__What this task involves__
Print the lines verbatim, starting at the line that contains "You are a computer-use" and ending at the last line. Leave out the pictures.

──────── Entries supplied

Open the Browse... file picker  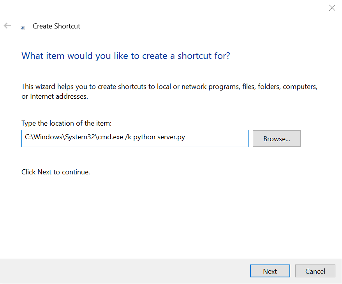(x=277, y=138)
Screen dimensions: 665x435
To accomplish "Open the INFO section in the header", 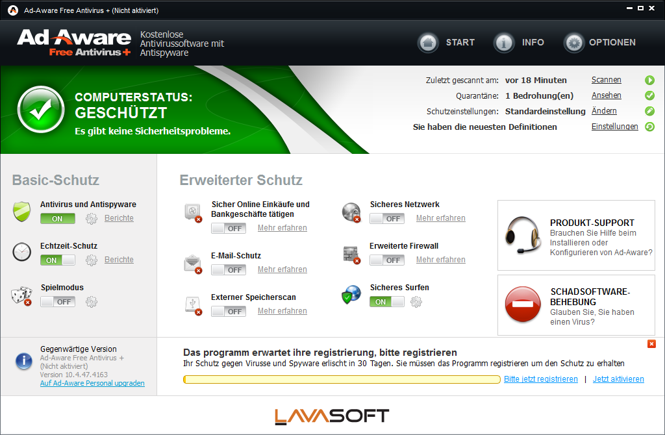I will click(520, 43).
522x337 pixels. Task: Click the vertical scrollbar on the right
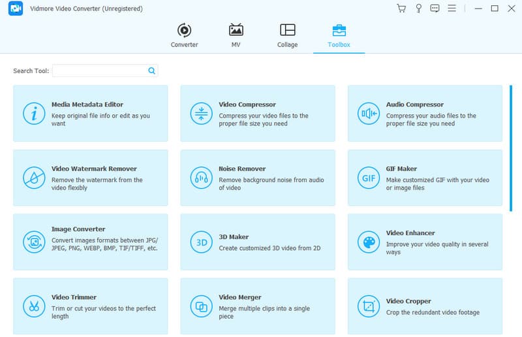point(511,148)
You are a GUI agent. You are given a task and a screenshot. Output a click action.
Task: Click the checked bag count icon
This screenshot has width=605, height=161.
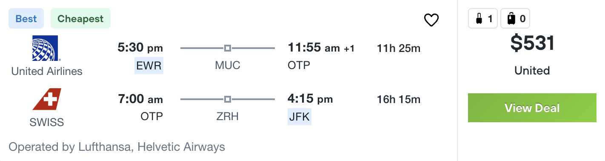pos(515,19)
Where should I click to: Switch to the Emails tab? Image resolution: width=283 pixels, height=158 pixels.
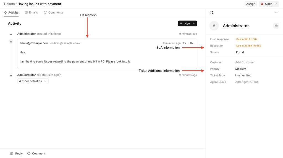point(31,12)
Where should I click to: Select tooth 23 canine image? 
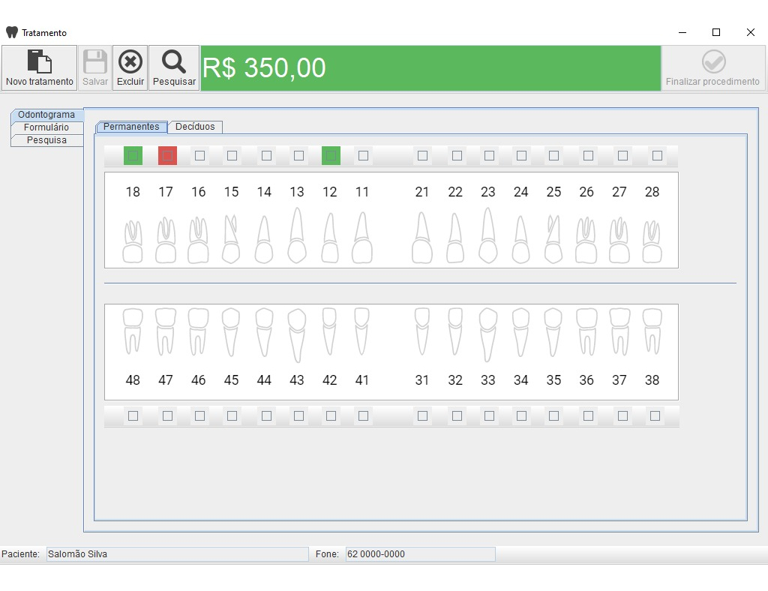pyautogui.click(x=488, y=236)
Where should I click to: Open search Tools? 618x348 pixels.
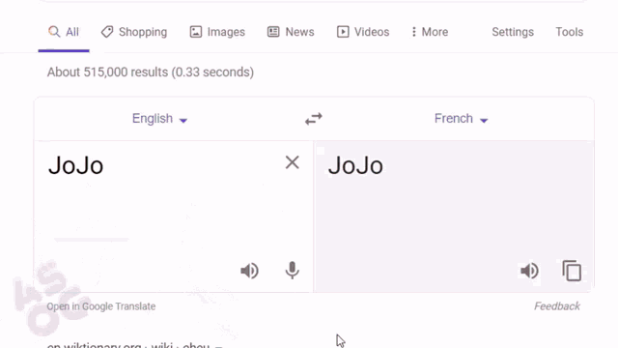click(569, 32)
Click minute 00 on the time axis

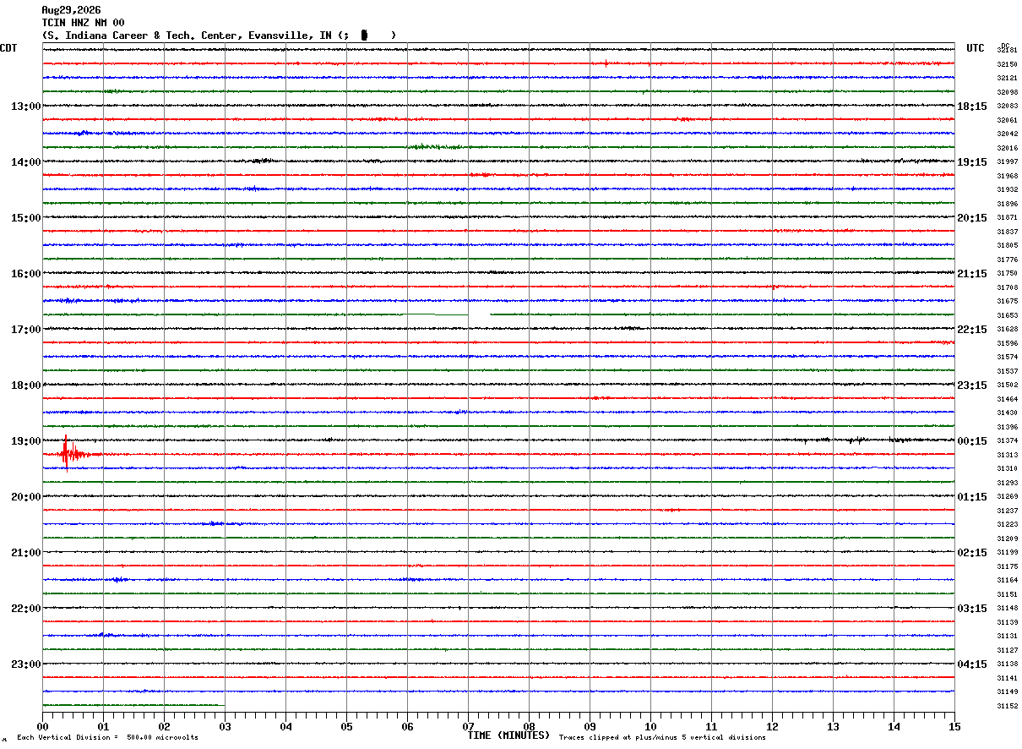42,726
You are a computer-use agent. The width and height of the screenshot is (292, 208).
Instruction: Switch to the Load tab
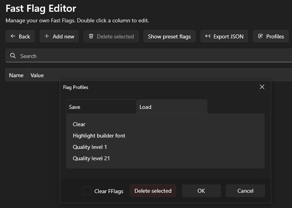tap(172, 107)
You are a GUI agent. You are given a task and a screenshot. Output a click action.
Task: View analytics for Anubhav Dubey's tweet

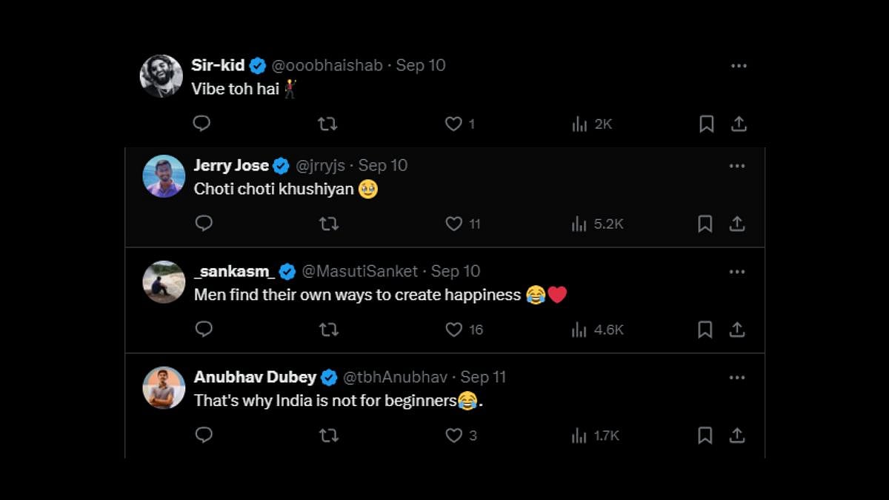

────────────────

__Full output__
You are a computer-use agent. The width and height of the screenshot is (292, 208).
Instruction: Switch to the Load tab
tap(172, 107)
You are a GUI agent. You are given a task and a screenshot. Output a click action.
Task: View analytics for Anubhav Dubey's tweet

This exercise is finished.